The series ended after ten episodes due to disappointing ratings. It also aired on CityTV in Canada.

== Episodes ==

| No. | Title | Original release date |
| 1 | "Sonora, California" | September 23, 2005 |
Once an active young athlete, a life threatening car accident left Abby Castleberry disfigured and needing to wear a helmet to protect part of her exposed skull from further injury. Her wishes included an operation to help her skull heal, help with her medical bills, and once again being able to compete in sports like swimming, softball, and gymnastics. While Abby met with doctors about the operation, the Wish Team worked on a secret surprise for her at home: a new backyard fitness center/playhouse, so that Abby could get back to being a strong, athletic girl. When Abby arrived home, she was thrilled with her new fitness center including an exercise pool from Endless Pools. Second, a teacher-coach who is ailing and wishes for a better field for her school and her students. Finally, a young boy wants to thank his stepfather for stepping in when his father died and wants to be legally adopted by him.
| 2 | "Clovis, New Mexico" | September 30, 2005 |
In Clovis, New Mexico, Amy and her crew help out a local Little League Baseball team, a single mother, and a young girl who beat medical odds who longs to help other sick children in her town. Also, Ryan Shupe & the RubberBand sing their song "Dream Big".
| 3 | "Brookings, South Dakota" | October 7, 2005 |
The Wish Team helps to relocate a family displaced by Hurricane Katrina, helping out an aspiring singer, and giving a surprise reunion for a terminally ill father.
| 4 | "Le Mars, Iowa" | October 14, 2005 |
The Wish Team travels to Le Mars, Iowa to grant the wishes deserving people. First is a young woman who thought that she would never walk again. Next, a wish is granted to a married couple whose lives were changed by a fire. And finally, the team grants the wish of an aspiring dancer.
| 5 | "Covington, Georgia" | October 21, 2005 |
The Wish Team travels to Covington, Georgia where they grant the wishes of a woman in search of her birth mother, a group of spirited seniors who want to recapture their youth, and a college student with a chronic stutter who must give an important speech. Special guest appearances by NASCAR drivers Tony Stewart and Wally Dallenbach Jr., and Hootie & the Blowfish.

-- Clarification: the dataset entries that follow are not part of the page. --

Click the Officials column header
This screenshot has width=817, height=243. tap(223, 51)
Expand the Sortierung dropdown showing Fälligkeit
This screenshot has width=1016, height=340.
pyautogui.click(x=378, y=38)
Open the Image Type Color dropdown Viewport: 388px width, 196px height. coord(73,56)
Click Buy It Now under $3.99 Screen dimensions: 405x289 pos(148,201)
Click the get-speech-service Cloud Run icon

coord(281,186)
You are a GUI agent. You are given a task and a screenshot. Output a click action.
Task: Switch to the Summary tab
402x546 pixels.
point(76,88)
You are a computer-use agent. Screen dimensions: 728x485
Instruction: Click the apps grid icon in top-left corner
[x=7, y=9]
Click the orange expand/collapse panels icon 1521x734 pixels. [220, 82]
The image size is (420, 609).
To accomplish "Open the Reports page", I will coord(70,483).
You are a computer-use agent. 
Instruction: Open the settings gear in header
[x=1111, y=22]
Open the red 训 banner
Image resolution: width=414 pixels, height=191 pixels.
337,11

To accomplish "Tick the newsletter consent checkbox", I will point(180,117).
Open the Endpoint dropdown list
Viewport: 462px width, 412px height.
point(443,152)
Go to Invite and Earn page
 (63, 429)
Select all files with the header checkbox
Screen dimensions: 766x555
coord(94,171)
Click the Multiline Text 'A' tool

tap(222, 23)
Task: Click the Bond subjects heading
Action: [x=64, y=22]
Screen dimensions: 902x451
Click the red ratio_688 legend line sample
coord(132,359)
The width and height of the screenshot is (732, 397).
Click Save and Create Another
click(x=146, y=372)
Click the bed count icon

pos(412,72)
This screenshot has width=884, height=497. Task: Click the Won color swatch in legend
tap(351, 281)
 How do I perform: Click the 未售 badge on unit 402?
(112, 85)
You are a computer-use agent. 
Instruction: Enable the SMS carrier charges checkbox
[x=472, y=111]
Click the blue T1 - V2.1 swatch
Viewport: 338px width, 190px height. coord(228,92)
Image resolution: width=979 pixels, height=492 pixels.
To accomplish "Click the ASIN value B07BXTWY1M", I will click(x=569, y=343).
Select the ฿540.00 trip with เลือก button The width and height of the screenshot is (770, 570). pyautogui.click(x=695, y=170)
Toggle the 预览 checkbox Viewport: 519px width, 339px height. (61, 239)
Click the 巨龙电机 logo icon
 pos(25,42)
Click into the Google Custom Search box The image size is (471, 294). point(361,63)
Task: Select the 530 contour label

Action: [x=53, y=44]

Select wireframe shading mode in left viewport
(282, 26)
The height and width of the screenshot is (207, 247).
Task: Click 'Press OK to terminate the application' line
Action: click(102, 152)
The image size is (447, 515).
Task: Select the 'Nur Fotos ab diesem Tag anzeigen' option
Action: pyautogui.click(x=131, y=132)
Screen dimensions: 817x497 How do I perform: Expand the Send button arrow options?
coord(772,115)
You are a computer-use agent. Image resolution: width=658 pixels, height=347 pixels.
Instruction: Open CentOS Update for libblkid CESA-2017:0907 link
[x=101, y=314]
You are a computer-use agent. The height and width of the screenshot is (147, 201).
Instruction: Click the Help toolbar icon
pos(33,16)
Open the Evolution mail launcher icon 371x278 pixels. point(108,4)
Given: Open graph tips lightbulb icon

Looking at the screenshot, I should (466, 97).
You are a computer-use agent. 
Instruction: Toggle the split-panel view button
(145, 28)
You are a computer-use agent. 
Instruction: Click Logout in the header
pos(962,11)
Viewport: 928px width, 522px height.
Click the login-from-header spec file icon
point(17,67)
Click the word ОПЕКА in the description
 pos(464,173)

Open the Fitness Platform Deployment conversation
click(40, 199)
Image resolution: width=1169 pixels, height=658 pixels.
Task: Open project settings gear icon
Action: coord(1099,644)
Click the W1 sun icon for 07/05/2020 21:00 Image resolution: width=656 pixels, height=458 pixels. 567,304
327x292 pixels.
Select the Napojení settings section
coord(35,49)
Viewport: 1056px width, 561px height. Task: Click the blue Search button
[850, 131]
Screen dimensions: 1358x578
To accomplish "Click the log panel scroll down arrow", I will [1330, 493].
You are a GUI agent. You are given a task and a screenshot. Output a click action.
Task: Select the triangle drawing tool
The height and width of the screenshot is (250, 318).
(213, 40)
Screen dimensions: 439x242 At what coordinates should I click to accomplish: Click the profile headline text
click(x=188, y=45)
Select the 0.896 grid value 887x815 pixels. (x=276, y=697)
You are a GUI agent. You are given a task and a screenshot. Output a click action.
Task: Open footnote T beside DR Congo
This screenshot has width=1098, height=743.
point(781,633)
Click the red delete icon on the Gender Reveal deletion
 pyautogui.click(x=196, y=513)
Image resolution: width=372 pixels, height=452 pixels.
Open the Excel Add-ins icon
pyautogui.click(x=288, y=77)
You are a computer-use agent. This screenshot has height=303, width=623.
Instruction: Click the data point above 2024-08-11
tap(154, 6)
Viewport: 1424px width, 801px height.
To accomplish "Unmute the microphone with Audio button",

| 6 | "Brook Park, Ohio" | October 28, 2005 |
The Wish Team honors Marines who are returning home from Iraq; a soldier meets his son for the first time; a soldier's widow receives a brand new home and country music star Craig Morgan makes an appearance.
| 7 | "Cedar City, Utah" | November 4, 2005 |
The Wish Team travels to Cedar City, Utah, where they have several surprises in store for a remarkable retired couple who make toys for underprivileged children all over the world. Also, they help a young girl pay tribute to the fire department whose instruction saved her life, and help a courageous young mother gain the skills and confidence she needs to better face the challenges brought on by the recent loss of her sight. World-class climber and author Erik Weihenmayer, the first blind man in history to reach the summit of the world's highest peak Mount Everest makes a special guest appearance.
| 8 | "Dover, Ohio-New Philadelphia, Ohio" | November 11, 2005 |
The Wish Team travels to New Philadelphia-Dover, Ohio to help a young trainer, Shane Burgess, who gets water for the high school football team, become the hero at the homecoming game. They also help a selfless young girl who collected over 6,000 books for her Girl Scout project who wishes for a library for her town, and finally students wish to save the job of their beloved music teacher who is losing her hearing and going deaf. Singer Brandi Carlile and Cleveland Browns football player Phil Dawson make a special appearances.
| 9 | "Christmas Wishes" | December 2, 2005 |
Children's holiday wishes include asking for snow in Los Angeles, a visit to the set of Sesame Street, replacing toys lost to Hurricane Katrina, swimming with dolphins, and seeing a grandmother get out of her wheelchair.
| 10 | "I Wish to Be Bill Gates" | December 9, 2005 |
Three kids get a taste of their dream jobs. A 10-year-old boy gets to take on the role of CEO of Microsoft for a day, a 12-year-old gets to learn about being an astronaut at Space Camp, and a girl who wants to be an actress gets to appear on the daytime series Passions.